To effectively cope with power fluctuations below the lower load limit (such as 10%-25%) and avoid frequent startups and shutdowns, external strategies are often required to keep electrolyzer submodules operating at higher loads:

Power fluctuation buffering: Integrate energy storage systems (such as batteries, supercapacitors, or flywheels) to smooth out rapid fluctuations in renewable energy and provide a stable DC input.

Grouped operation of electrolysis stacks: Divide a large electrolysis system into multiple independent sub-modules. When the total required power decreases, some sub-modules can be shut down (put into shutdown or standby mode), while maintaining the remaining operational sub-modules close to their rated load operation.

Technical challenges:

Load distribution algorithm: Efficiently and flexibly distribute power fluctuations to different sub-modules.
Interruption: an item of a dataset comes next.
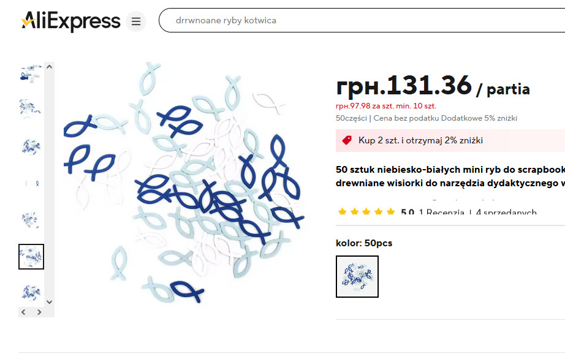Viewport: 565px width, 359px height.
Task: Select the first product thumbnail
Action: (31, 74)

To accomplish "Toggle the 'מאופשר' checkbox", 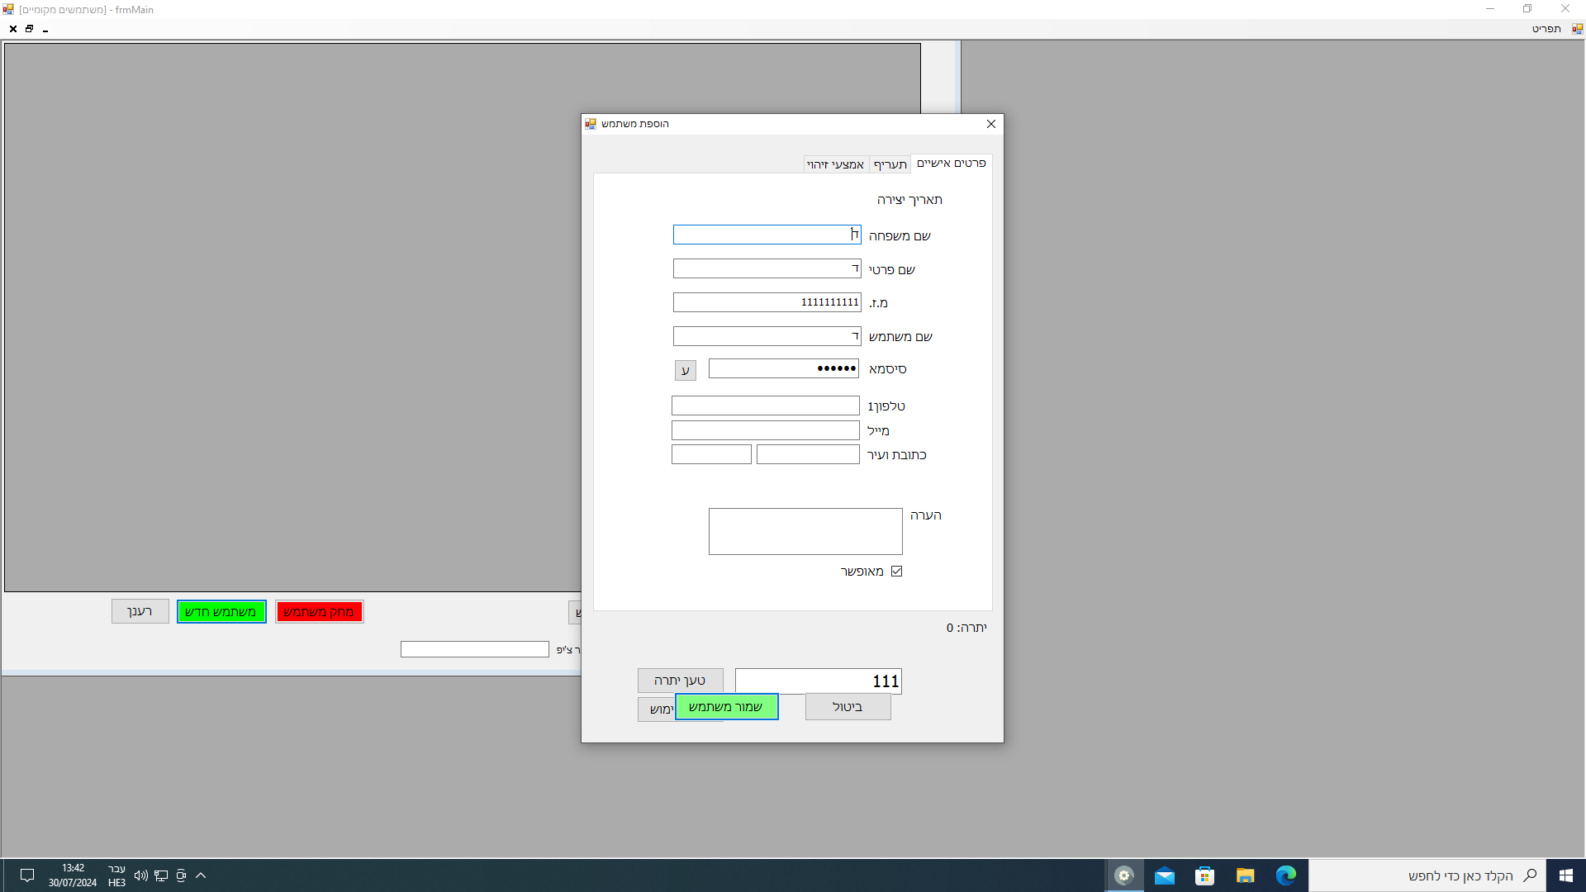I will 896,571.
Thermal state management: Manage the temperature rise, fall, and insulation requirements when starting and stopping different sub-modules.

Operational history recording and analysis: Accurately track and record the start-up times, operating durations, load curves, etc., of each sub-module for assessing aging status, predicting lifespan, formulating precise maintenance plans (such as electrode replacement), and optimizing operational strategies.